Como tampoco era una especialidad visigoda, sino germánica en general, que a la
muerte del rey por cualesquiera circunstancias, pero muy raramente por causas
naturales, y dado el carácter electivo de las monarquía entre estos pueblos, se
procediera a la sistemática eliminación fisica de sus descendientes más
inmediatos para evitar las tentaciones hereditarias que, a la postre, acabaron
por instalarse. Pero es que, una vez más, cuando los francos adoptan la monarquía hereditaria, los godos ya eran historia.
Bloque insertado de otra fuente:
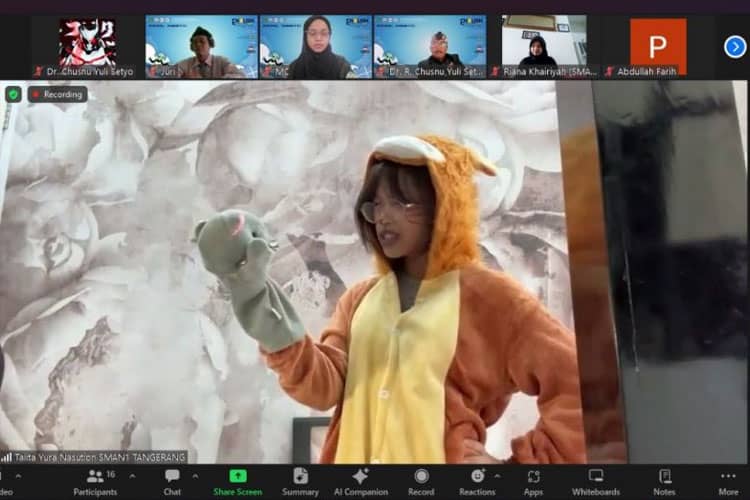Open the Notes tool
Image resolution: width=750 pixels, height=500 pixels.
coord(664,482)
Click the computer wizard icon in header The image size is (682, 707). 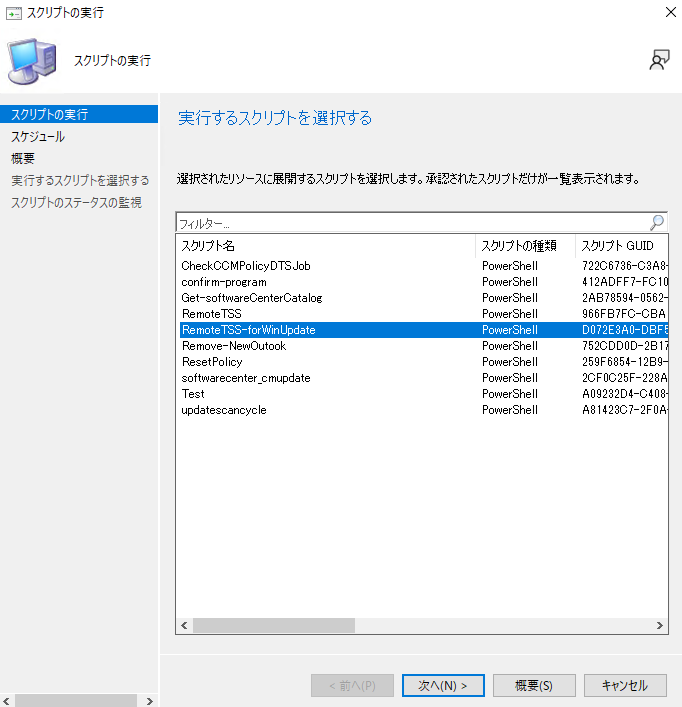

De modo que ni los visigodos eran un pueblo más decadente
que los francos ni sus tendencias conspirativas les inhabilitaban más que a otros pueblos para la
unidad política o de acción. Al menos en comparación al resto de pueblos
germánicos, y muy especialmente en comparación a los francos. Si algo no
funciona en la historiografía nacionalista española, no es en los visigodos
donde debemos buscar las causas. Porque no dejaron prácticamente nada. Los
merovingios tampoco en Francia, pero son una etapa de un recorrido histórico
que tuvo continuidad. Los visigodos ni eso.
Evidentemente, especular sobre cuál hubiera podido ser el
recorrido histórico de Hispania de no haber mediado la invasión musulmana
es algo que aquí no vamos a hacer. Parece evidente, eso sí, que la posterior historia de España no hubiera tenido nada que ver con la que fue. Pero pretender ir más allá de esta afirmación carece de objeto. Y de sentido. Fue como fue y punto. No querer
aceptarlo acaba forzando a imponer un presente artificiosamente relacionado con el pasado, cuyo hiato con la
realidad acaba siempre pasando factura. Pienso que los nacionalismos
periféricos son, en gran parte, una consecuencia de ello. No es que sea por haber puesto a los
visigodos como origen del reino de España, claro que no, sino por la sesgada
interpretación que se hará de hechos posteriores. Y de sus justificaciones presentes en función de un pasado que nunca fue.